The Ashley Madison leaks, as many observers began noting yesterday afternoon, could have real-world, devastating consequences on thousands of users worldwide. When the dust clears, it will be the most vulnerable — LGBT people and women in repressive countries — who will ultimately pay the price, not in snarky Internet comments but through loss of employment, family and in some cases, possibly their lives.

As one anonymous gay man in Saudi Arabia noted on Reddit after the leak was exposed last month:

I May Get Stoned to Death for Gay Sex (Gay Man from Saudi Arabia Who Used Ashley Madison for Hookups)

I am from a country where homosexuality carries the death penalty. I studied in America the last several years and used Ashley Madison during that time. (For those of you who haven't been following the story, Ashley Madison has been hacked and its users' names and addresses are on the verge of being exposed.) I was single, but used it because I am gay; gay sex is punishable by death in my home country so I wanted to keep my hookups extremely discreet.

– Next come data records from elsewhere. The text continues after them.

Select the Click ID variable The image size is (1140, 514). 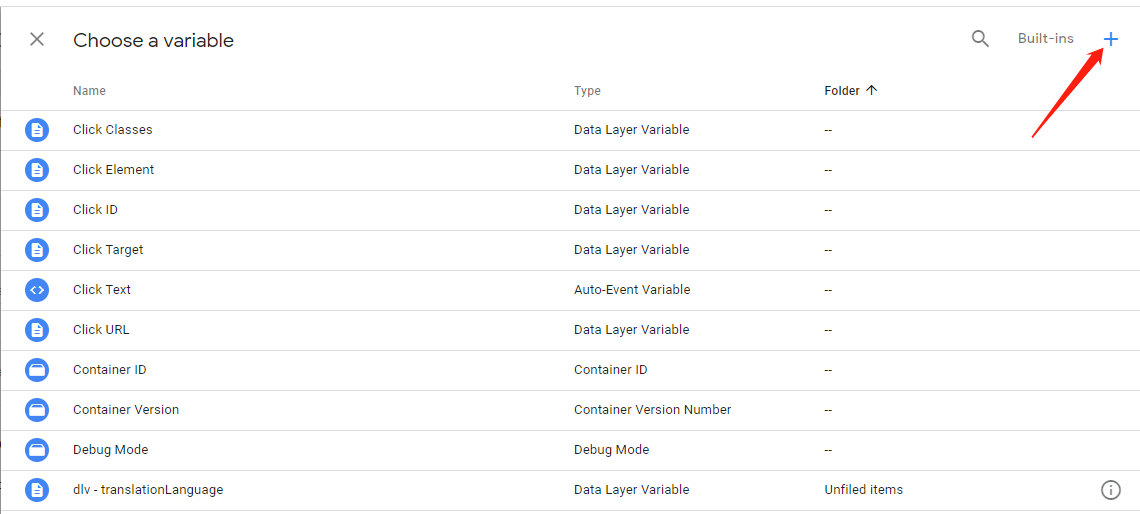(x=570, y=210)
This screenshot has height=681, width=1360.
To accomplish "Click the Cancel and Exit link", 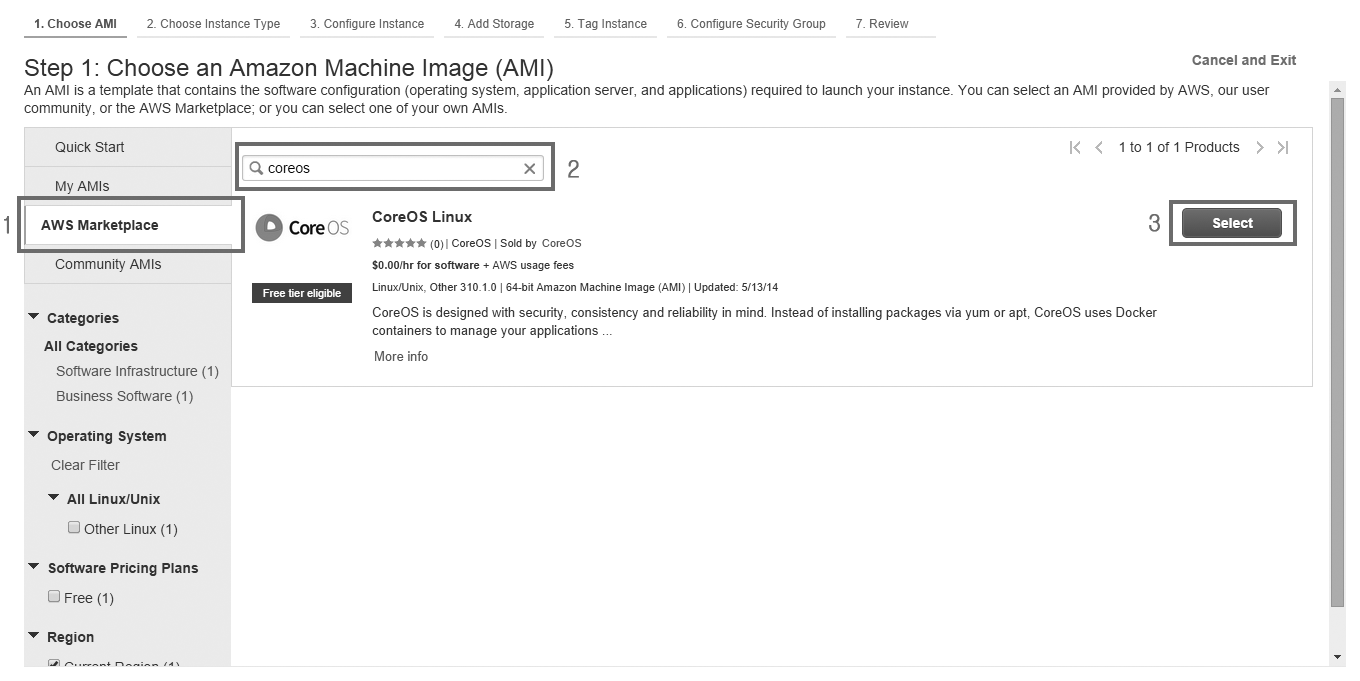I will (x=1243, y=60).
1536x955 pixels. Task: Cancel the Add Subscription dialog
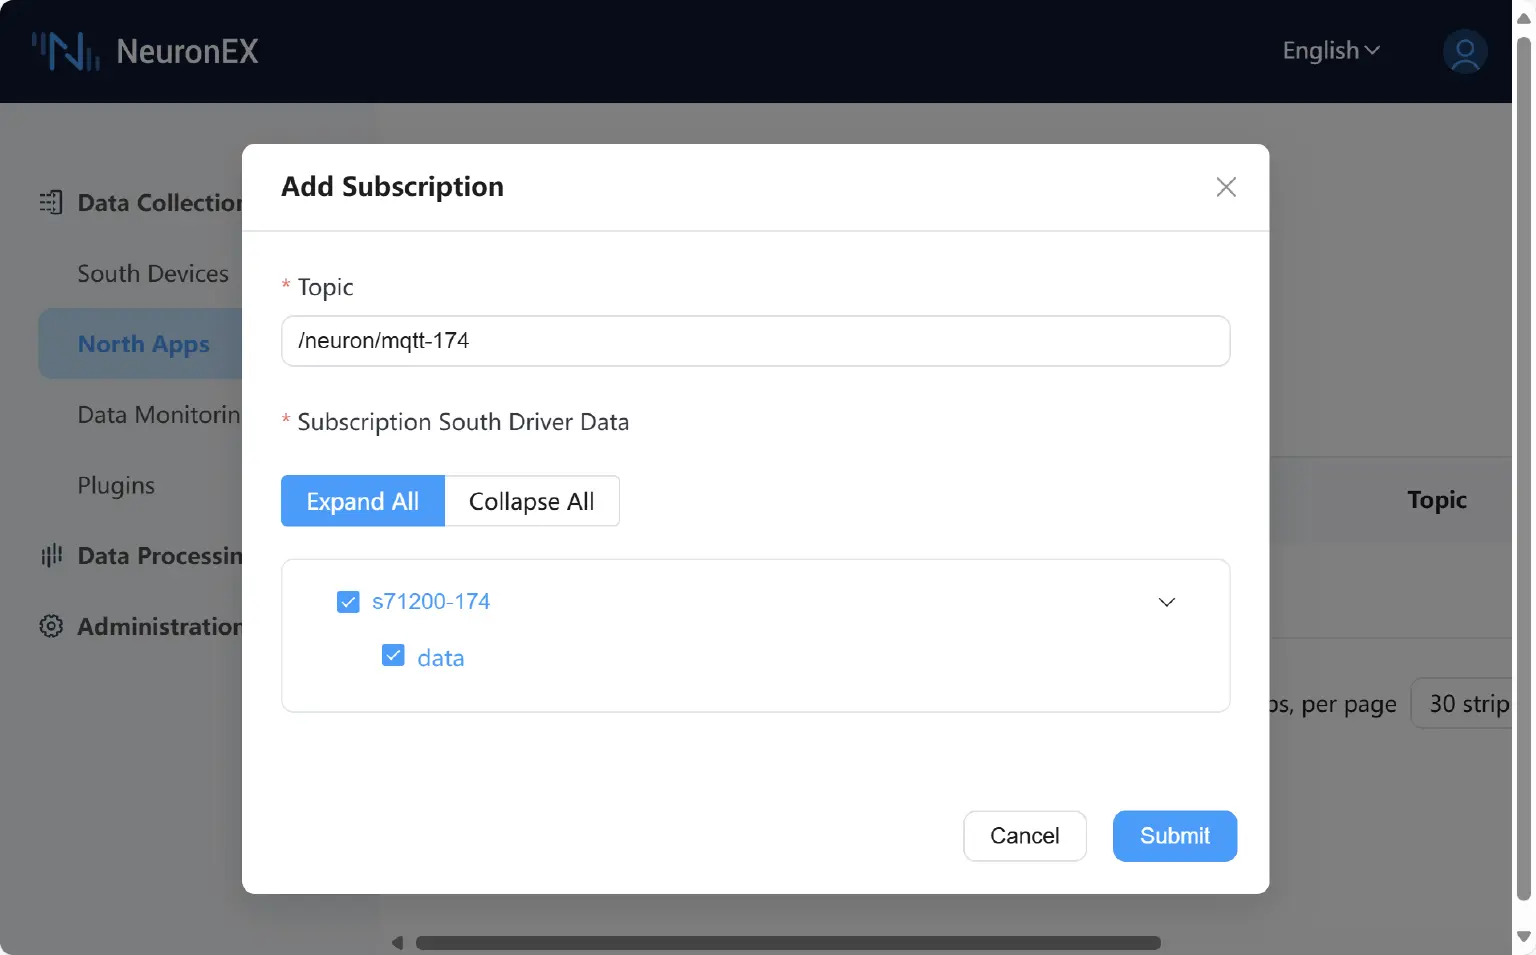click(x=1024, y=836)
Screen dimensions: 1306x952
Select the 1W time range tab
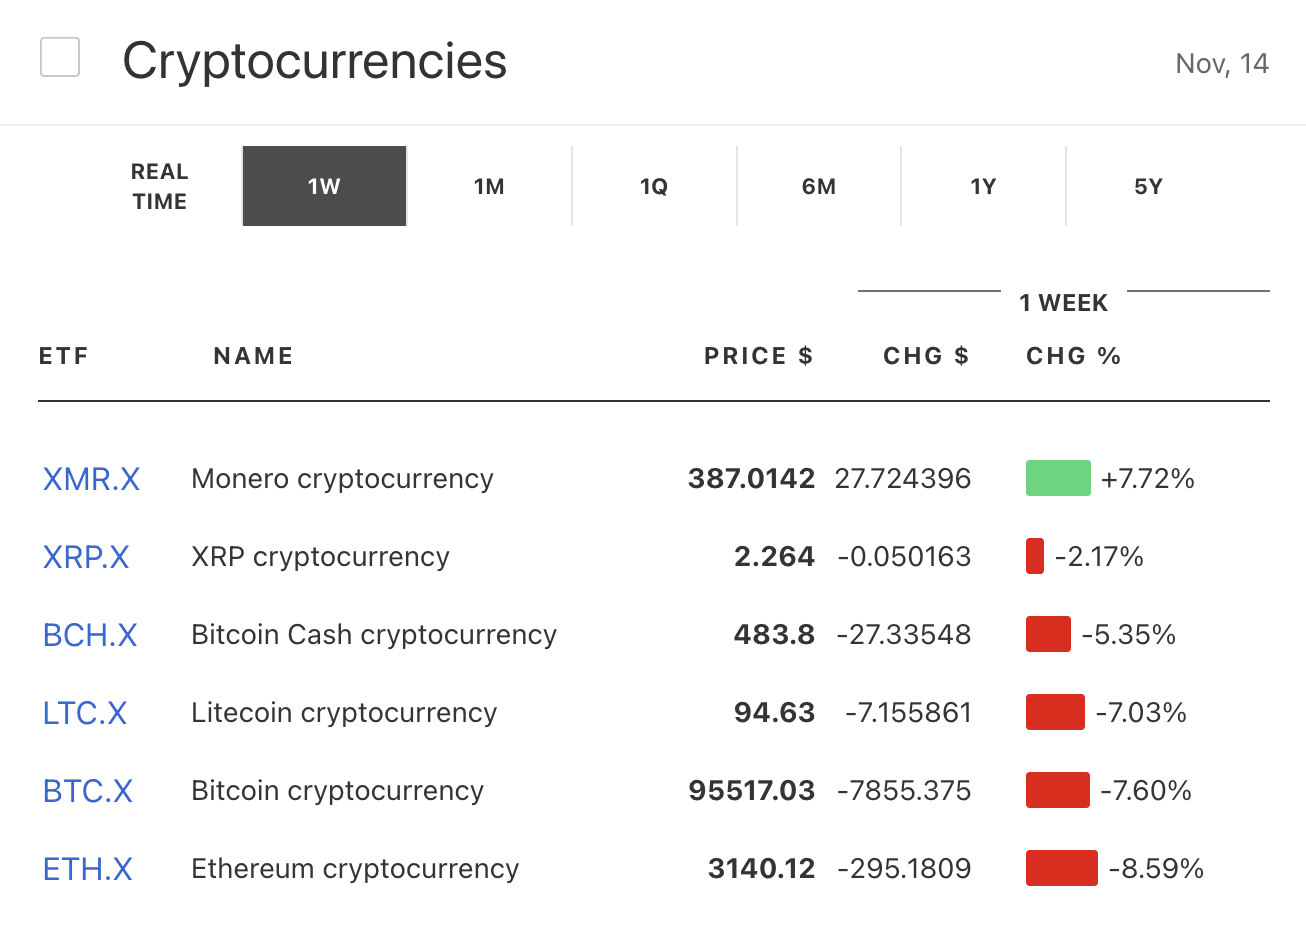(x=324, y=187)
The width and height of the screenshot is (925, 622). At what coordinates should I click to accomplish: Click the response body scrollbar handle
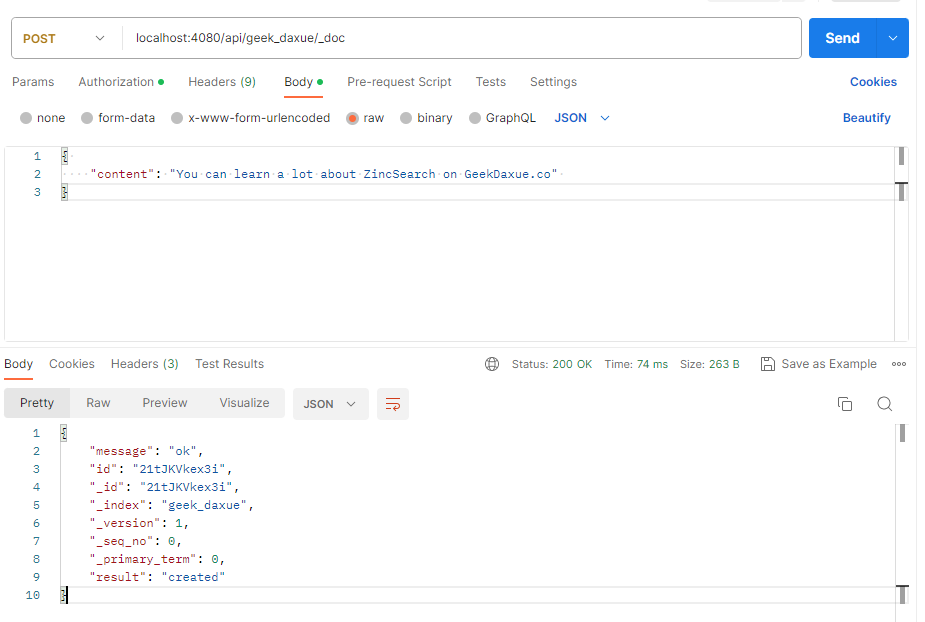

I only used AM to hook up with single guys. Most of you are Westerners in countries that are relatively liberal on LGBT issues. For those of you who are older--try to think back to a time 10 or 20 years again when homosexuality was intensely stigmatized. Multiply that horrible feeling of stigma by a million, and add the threat of beheading/stoning. That's why I used AM to have discreet encounters...

The idiots who claim I'm lying are projecting from personal experience, and forgetting that, for many gay people around the world, being outed is a life-threatening experience. The risks for us are greater than the risks for married Westerners cheating on their spouses. That's why AM's promise of discretion appeals to us. (Seriously, you think that there are no gay Muslims on there out of 37 million users?)




Dude or Dudette,

1. Not our problem to worry about one or two outliers in foreign regimes where we can't control. I don't think anyone here every said death to the alleged A.M. members who were hacked.
2. I am a little disappointed in Jeff. Sure it is his right to govern to what he sees fit. The only problem is you start to lose your followers when you pick and choose without consistency.

I only ask Jeff to be consistent regardless of outside pressure of pissed off people.




See bold above. Reading is fundamental!